Jacques foi contactado pela Comissão de Inquérito Canónico do Vaticano (sequências rodadas nos locais de Habemus Papam, o filme de Nanni Moretti) para investigar a verdade ou a falsidade de Anna. Quando alguém no início de A Aparição (a partir de dia 11 em distribuição comercial), diz: “Anna está entre nós” — apresentando a vidente às centenas que a querem ver e tocar —, o estremecimento dessa sequência dá conta de uma nova experiência para Jacques: o invisível. Uma nova dimensão, um refúgio, um consolo, abre-se às negociações que as solitárias personagens de Lindon estabelecem com a violência do mundo e da realidade, colocando um céptico mais próximo da fé, do desejo de crença, em comparação com o cinismo dos “homens da Igreja”. Não é só a Jacques que Anna aparece: pela graça de Galatéa Bellugi, pela sua “presença” tão física e disponível e ao mesmo tempo tão indecifrável, Anna passa a estar entre nós, espectadores.
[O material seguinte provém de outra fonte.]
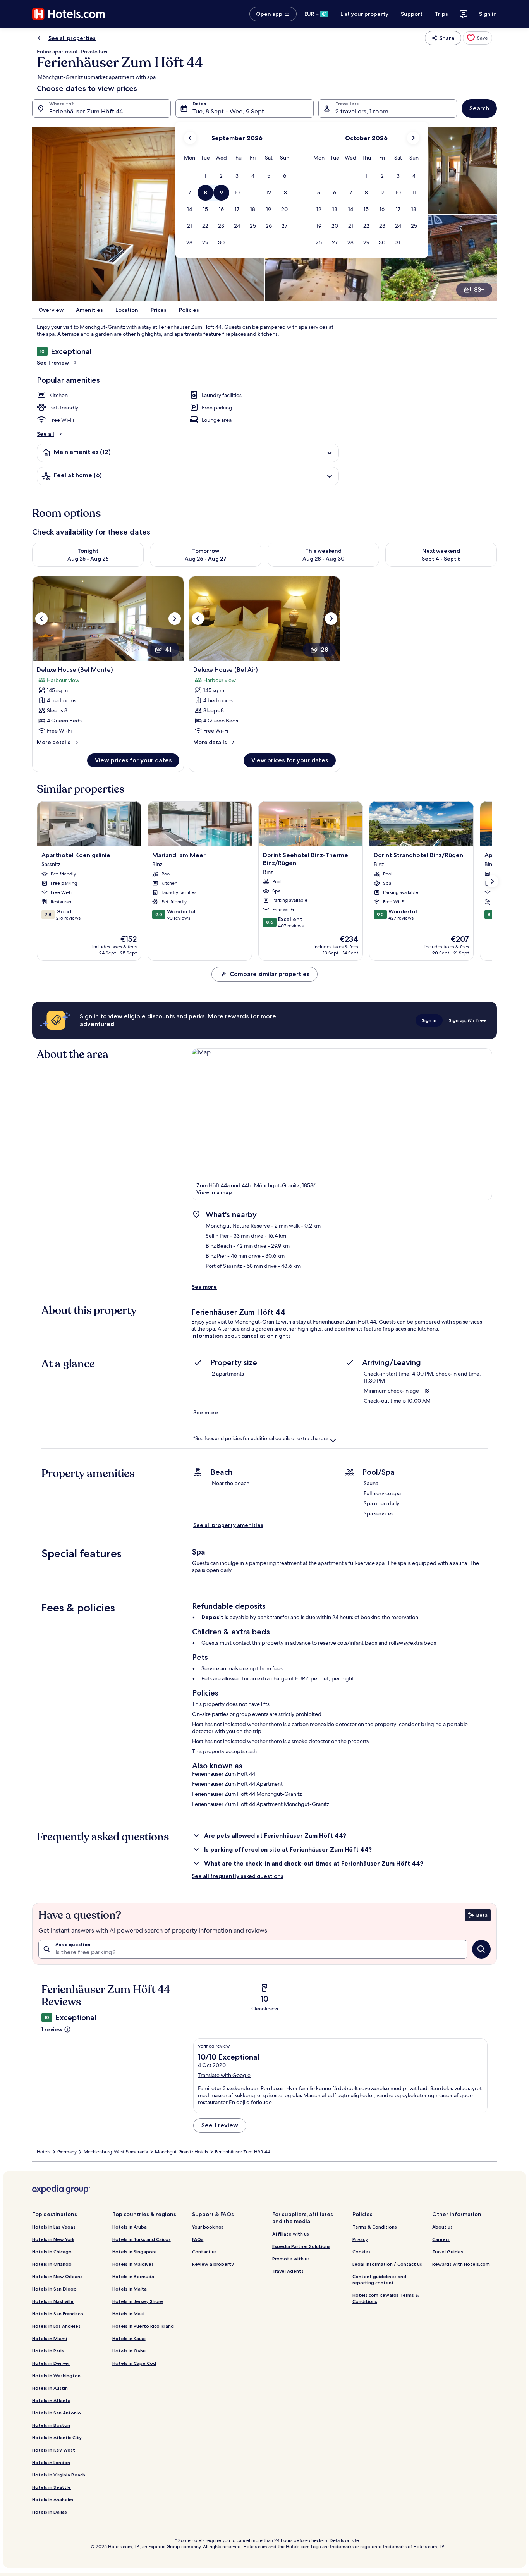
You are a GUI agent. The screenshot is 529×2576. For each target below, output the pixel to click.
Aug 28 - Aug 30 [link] (323, 558)
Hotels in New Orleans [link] (57, 2276)
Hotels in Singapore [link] (134, 2251)
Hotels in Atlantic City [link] (57, 2437)
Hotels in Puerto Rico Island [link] (143, 2326)
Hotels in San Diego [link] (54, 2289)
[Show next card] (492, 881)
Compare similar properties (269, 974)
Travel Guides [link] (447, 2251)
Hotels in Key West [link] (53, 2450)
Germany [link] (67, 2152)
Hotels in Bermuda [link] (133, 2276)
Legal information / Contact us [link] (387, 2264)
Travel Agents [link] (288, 2271)
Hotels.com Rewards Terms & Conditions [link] (385, 2298)
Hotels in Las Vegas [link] (54, 2227)
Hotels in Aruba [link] (129, 2227)
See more (204, 1286)
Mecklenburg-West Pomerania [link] (116, 2152)
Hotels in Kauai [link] (129, 2338)
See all (45, 433)
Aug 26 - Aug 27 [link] (206, 558)
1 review (51, 2029)
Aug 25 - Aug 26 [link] (88, 558)
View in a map (214, 1192)
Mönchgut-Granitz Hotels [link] (181, 2152)
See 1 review (53, 362)
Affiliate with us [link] (290, 2234)
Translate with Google (224, 2075)
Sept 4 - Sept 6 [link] (441, 558)
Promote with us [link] (291, 2258)
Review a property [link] (213, 2264)
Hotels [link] (43, 2152)
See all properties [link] (72, 37)
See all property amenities (228, 1525)
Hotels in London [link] (51, 2462)
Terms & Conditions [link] (374, 2227)
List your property (364, 13)
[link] (477, 38)
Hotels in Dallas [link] (49, 2512)
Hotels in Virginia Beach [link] (58, 2475)
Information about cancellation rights (241, 1335)
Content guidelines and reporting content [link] (379, 2279)
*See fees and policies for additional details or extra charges (260, 1439)
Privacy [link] (360, 2239)
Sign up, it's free (467, 1020)
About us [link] (442, 2227)
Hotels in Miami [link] (49, 2338)
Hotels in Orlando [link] (52, 2264)
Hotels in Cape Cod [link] (134, 2363)
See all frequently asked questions (237, 1876)
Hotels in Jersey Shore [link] (137, 2301)
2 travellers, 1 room (361, 111)
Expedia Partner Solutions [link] (301, 2246)
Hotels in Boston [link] (51, 2425)
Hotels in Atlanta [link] (51, 2400)
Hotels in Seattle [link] (51, 2487)
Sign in (488, 13)
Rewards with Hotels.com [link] (461, 2264)
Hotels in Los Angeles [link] (56, 2326)
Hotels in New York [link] (53, 2239)
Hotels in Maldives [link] (133, 2264)
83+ (479, 289)
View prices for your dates (133, 760)
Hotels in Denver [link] (51, 2363)
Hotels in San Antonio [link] (56, 2413)
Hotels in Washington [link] (56, 2375)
Por isso, e pela sensualidade de um percurso por sombras à espera de uma luz (como nos filmes do cinema americano “da paranóia” dos anos 70 em que as personagens eram ultrapassadas, quando não mesmo devoradas, pelo que investigavam), este filme-inquérito dilui muitas das armadilhas do filme de tese e de ideias — o cinéma plaidoyer que, de André Cayatte a Bertrand Tavernier, foi cultivado pelo cinema francês “do meio”, tradição em que Giannoli se insere, que o fez já ser capaz de charme (Quand J’étais chanteur, 2006), que não evitou que fosse museológico (Marguerite, 2015), e que, com a colaboração do argumentista Jacques Fieschi, colaborador de Claude Sautet nos filmes finais, revigora com uma vibrante aliança entre a fé e a dúvida. Acordando no filme um mistério.

Alguém diz no filme: “Não sou crente, mas algo se passa...” Todo o filme está contido nessa frase. É crente?
Sim, tive educação cristã, fiz o catecismo. Dou um passo em frente em relação à personagem do filme, que é alguém mais céptico do que eu. Lembro-me, quando era escuteiro, de ter ido a Lourdes aos 10 anos e de ter sentido que não estava num lugar onde talvez se tivesse passado alguma coisa — estava num lugar onde evidentemente acontecera alguma coisa. Cresci numa família cristã, o meu pai é praticante, servi à missa. Sou praticante? A minha forma de ser praticante é através do pensamento. Sou habitado pelo questionamento, da fé, da importância dos valores cristãos. O meu problema é com a solução católica, mas isso não tem que ver com a fé cristã.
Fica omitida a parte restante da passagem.